Pero el vendaval dialéctico no se detuvo allí. El Primer Mandatario también destinó un capítulo central de su alocución para arremeter con inusitada dureza contra los medios de comunicación, a quienes acusó de orquestar una campaña sistemática de desprestigio en su contra y contra su entorno. «El periodismo miente sistemáticamente», enfatizó, y justificó el ensañamiento que, según él, padece su gestión, en el corte de la pauta oficial que su Gobierno aplicó como parte de su política de ajuste fiscal. En esa línea, sostuvo que la cobertura del caso Adorni ha sido desproporcionada y malintencionada, y cuestionó la edición y el recorte de respuestas que, a su parecer, realizan los profesionales de la prensa para distorsionar la realidad. «Que lo que diga un funcionario no coincida con lo que dice el periodismo no significa que sea mentira. El que suele mentir es el periodismo», sentenció, en una frase que ya circula con fuerza en las redes sociales y que profundiza la grieta entre el Poder Ejecutivo y el cuarto poder.

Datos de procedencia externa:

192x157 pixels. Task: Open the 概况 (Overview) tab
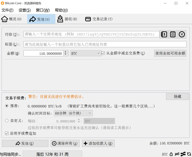pyautogui.click(x=12, y=19)

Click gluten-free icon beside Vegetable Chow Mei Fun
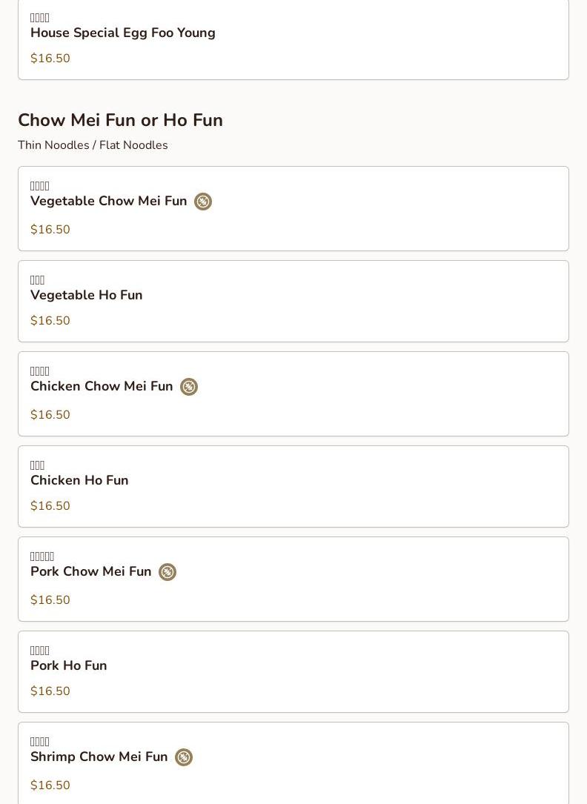[203, 202]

Para cerrar su exposición, el Presidente esgrimió un argumento comparativo que buscó relativizar el escándalo: recordó el caso de otro empresario vinculado a la política, a quien aludió con el sobrenombre de «Cirio», y afirmó que los medios dedican apenas cinco minutos a ese expediente, mientras que el caso Adorni acapara horas de cobertura. «No es que no hubiera otros temas, es que no querían tratar otros temas», remató, en un intento por desviar la atención hacia lo que considera una hipocresía mediática. Sin embargo, la contundencia de su comparación con los militares y su defensa a ultranza de un funcionario cuestionado han opacado cualquier otro argumento, y han colocado al Gobierno en el centro de una tormenta política y ética que promete extenderse en los próximos días, con pronunciamientos de organismos de derechos humanos, referentes de la oposición y sectores de la sociedad civil que ya exigen explicaciones y repudio formal ante lo que consideran una afrenta a la memoria y a la democracia.